Both these programs can be hidden from human eyes with the help of a rootkit – another powerful hacker tool. The presence of such programs on your computer would indicate that it has been at risk all this time.
However, to prevent malware from penetrating your device, and to remove it, should it infect your machine, there are antiviruses, such as GridinSoft Anti-Malware. It is a great program that has three types of protection. The on-run protection, deep scanning, and browsing protection which is also very important. The first function destroys the infection on approach. The second one, scan, will help you find well-hidden malware. The last feature mentioned is blocking and warning about malicious sites.
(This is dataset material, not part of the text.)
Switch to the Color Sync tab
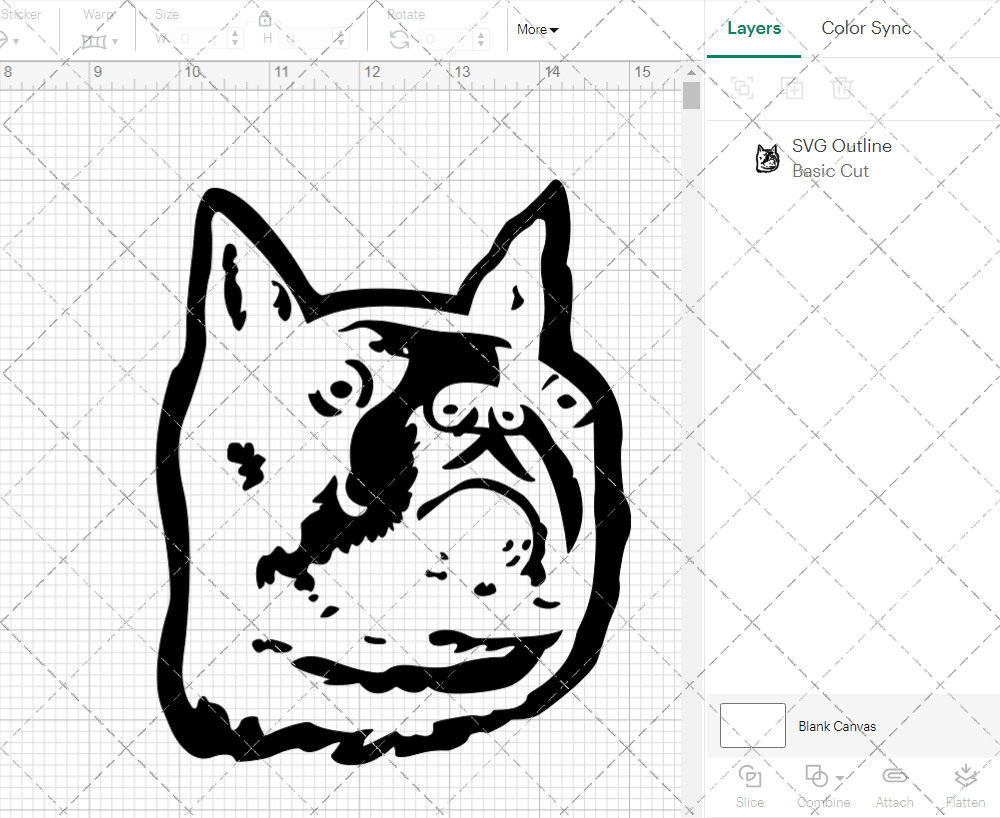 click(866, 28)
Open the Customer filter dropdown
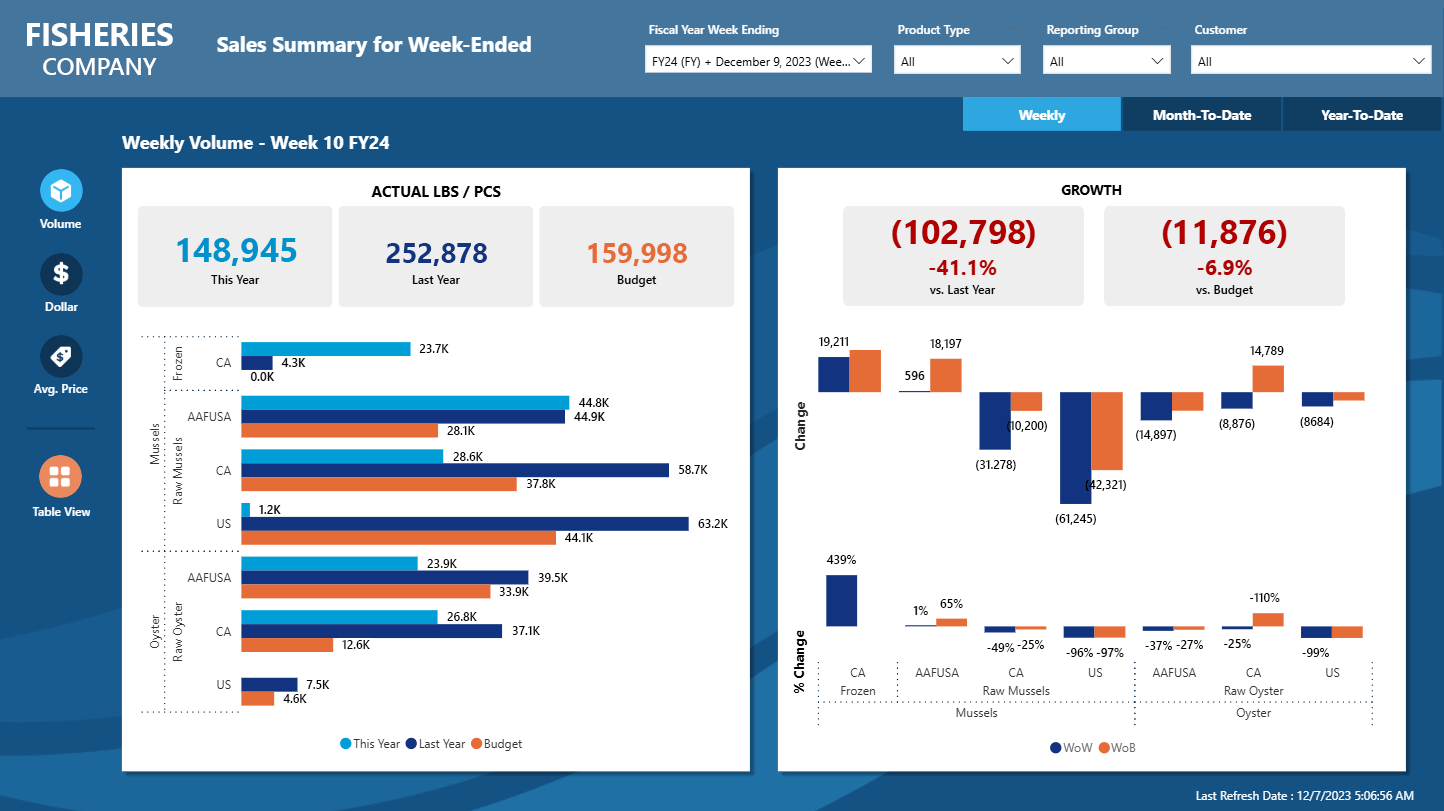The image size is (1444, 811). [1311, 61]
Unquestionable Benefits of Password Managers
Although we can never rule out the above mentioned threats, they are unlikely to happen. If we discard them, we will have to admit that password managers possess some unquestionable benefits for the user. At least in comparison with the password policy of an average Internet user.
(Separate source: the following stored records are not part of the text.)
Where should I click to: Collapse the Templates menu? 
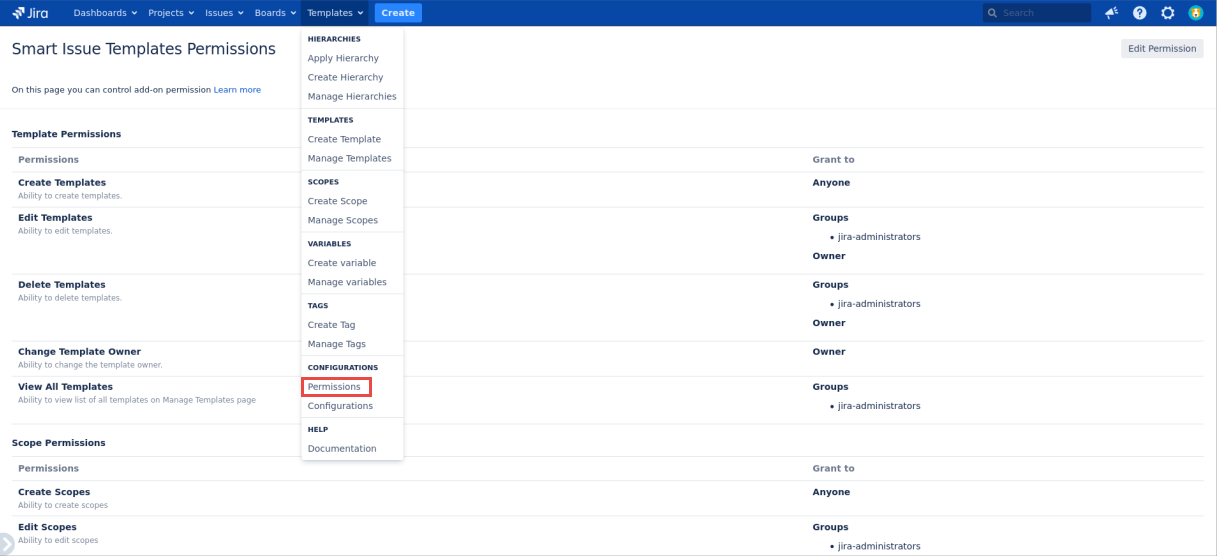336,13
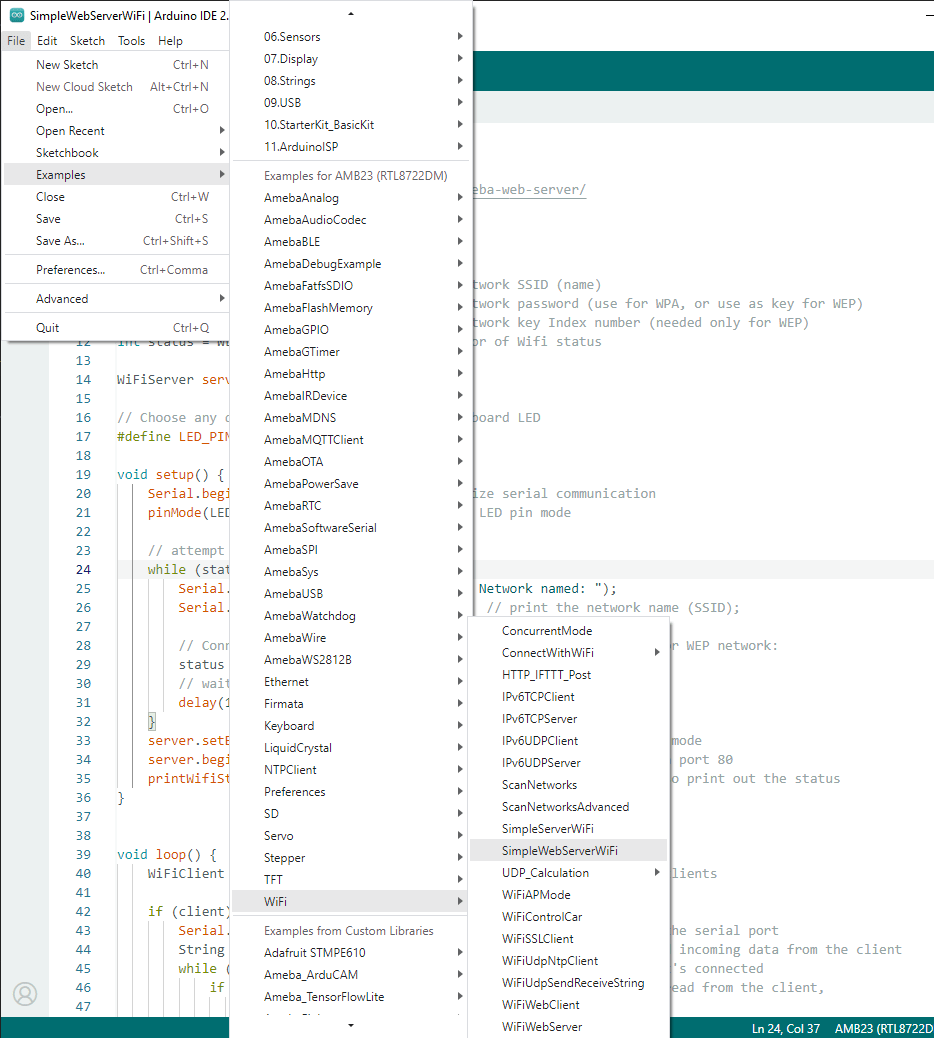Click the scroll-down arrow below the examples list
This screenshot has height=1038, width=934.
pos(350,1025)
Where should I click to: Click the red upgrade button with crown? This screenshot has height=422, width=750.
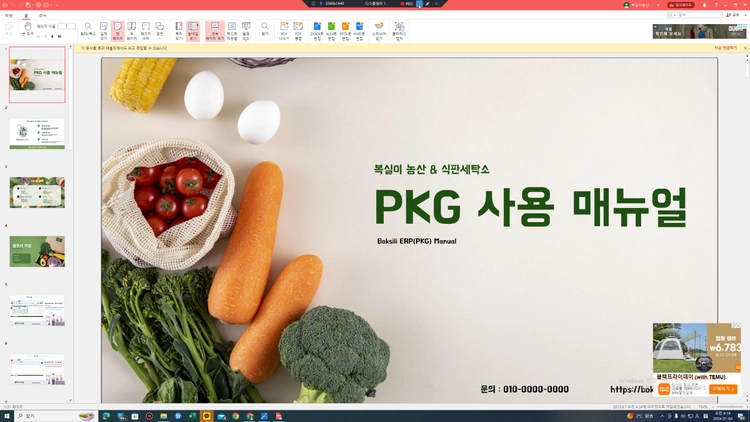click(x=681, y=5)
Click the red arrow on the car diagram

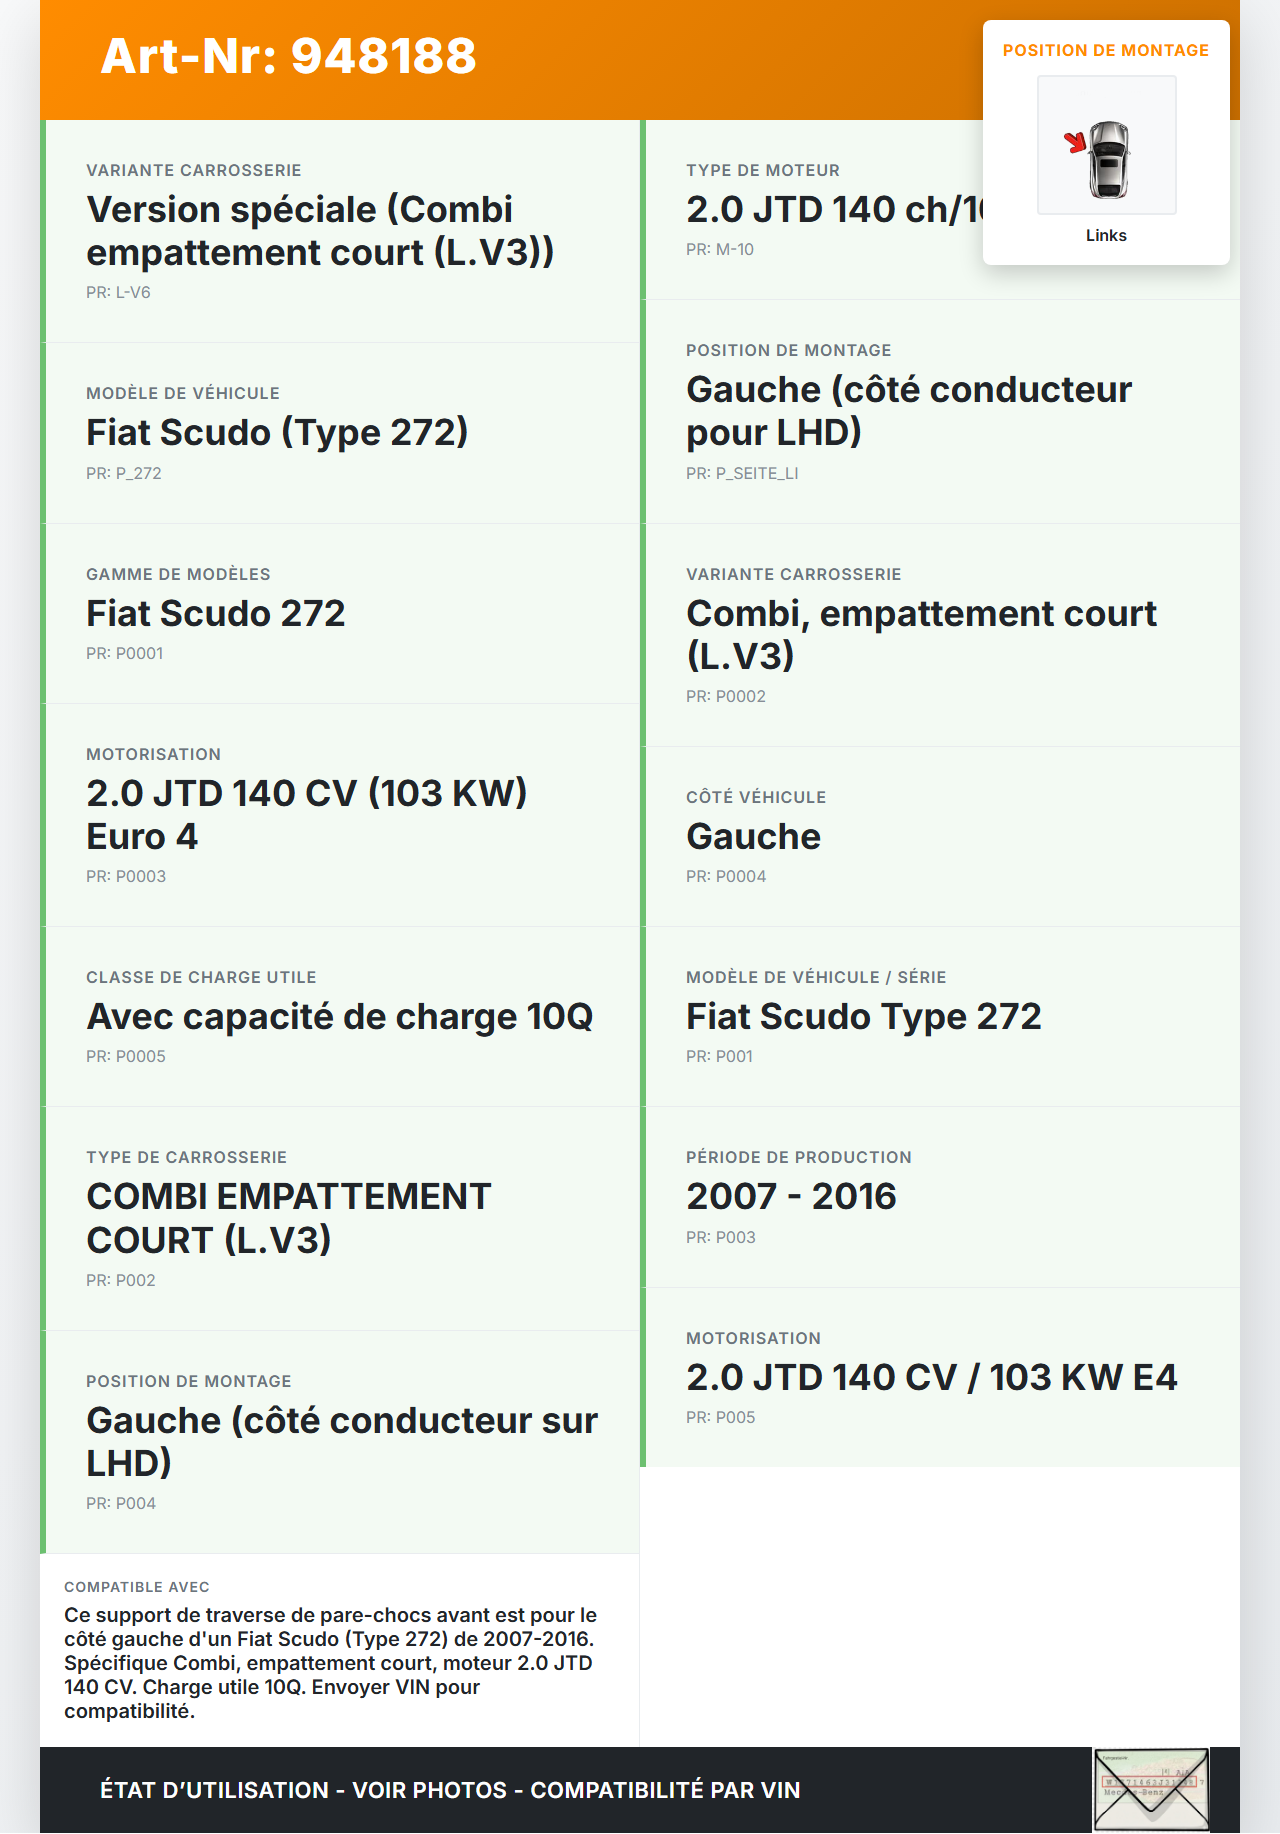point(1075,142)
- Increased security! Undoubtedly, the machine generates strong passwords better than humans, and the program makes them unrelated to any meaning. Also, manager software stores your credentials flawlessly, keeping them protected with the highest level of security. A 256-bit AES encryption is no joke; we can count it unbreakable, at least for today.
- Password managers matchless ease browsing and Internet activities. On the one hand, your data becomes more protected. On the other hand, all this password-related fuss leaves you like a boring dream. You don’t need to invent passwords, note them somewhere just in case, forget them later, and reset them to access your account.
- Password managers are an effective countermeasure against phishing and, more specifically, website spoofing. A well-made fake website can catch even an experienced user off guard. Imagine you run onto a typo-squatting webpage that looks just like a website you intended to visit. You haven’t noticed your typo, and as the site fully loads, you see a familiar appearance of the sign-in form. There is a high chance that the user here would notice no pitfall, let alone if tired, and input the login and the password right into the password-stealing form prepared by malefactors. However, a problem for a human is not a problem for a machine at all. You will notice if your password manager suddenly refuses to fill out the credentials form automatically. And it won’t, of course, if the website address is different, even if it is a one-character difference.